• [Task to complete]
Reproduce the lines below verbatim, beginning with the line containing "Click the Control Panel help icon" and continuing through the final line.
──────── Data for the task ────────
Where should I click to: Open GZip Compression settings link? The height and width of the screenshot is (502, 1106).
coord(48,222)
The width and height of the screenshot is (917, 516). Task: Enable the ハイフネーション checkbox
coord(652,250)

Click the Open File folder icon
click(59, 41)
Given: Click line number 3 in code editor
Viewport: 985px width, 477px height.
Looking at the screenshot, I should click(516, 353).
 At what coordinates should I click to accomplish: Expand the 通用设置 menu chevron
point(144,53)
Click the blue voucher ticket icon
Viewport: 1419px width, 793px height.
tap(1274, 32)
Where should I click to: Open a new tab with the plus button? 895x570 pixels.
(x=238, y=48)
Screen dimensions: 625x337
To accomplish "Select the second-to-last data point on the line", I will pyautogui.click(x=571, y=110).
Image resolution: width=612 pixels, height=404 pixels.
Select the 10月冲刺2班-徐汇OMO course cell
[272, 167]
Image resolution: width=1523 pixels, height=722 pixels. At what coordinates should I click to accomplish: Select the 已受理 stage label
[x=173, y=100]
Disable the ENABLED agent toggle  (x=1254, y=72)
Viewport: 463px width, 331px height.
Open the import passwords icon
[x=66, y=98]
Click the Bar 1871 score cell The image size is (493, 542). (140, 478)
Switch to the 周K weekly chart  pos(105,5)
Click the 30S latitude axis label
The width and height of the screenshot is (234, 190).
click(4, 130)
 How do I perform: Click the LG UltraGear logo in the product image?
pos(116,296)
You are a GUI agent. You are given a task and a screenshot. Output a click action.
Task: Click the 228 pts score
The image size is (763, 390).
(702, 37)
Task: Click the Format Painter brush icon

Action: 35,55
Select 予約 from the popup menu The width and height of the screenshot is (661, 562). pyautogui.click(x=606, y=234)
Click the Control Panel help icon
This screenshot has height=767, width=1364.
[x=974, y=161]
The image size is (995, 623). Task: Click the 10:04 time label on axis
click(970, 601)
────────
• [Solution to the exercise]
Click the Control Panel help icon
This screenshot has height=767, width=1364.
[x=974, y=161]
The image size is (995, 623). Task: Click the 10:04 time label on axis
click(970, 601)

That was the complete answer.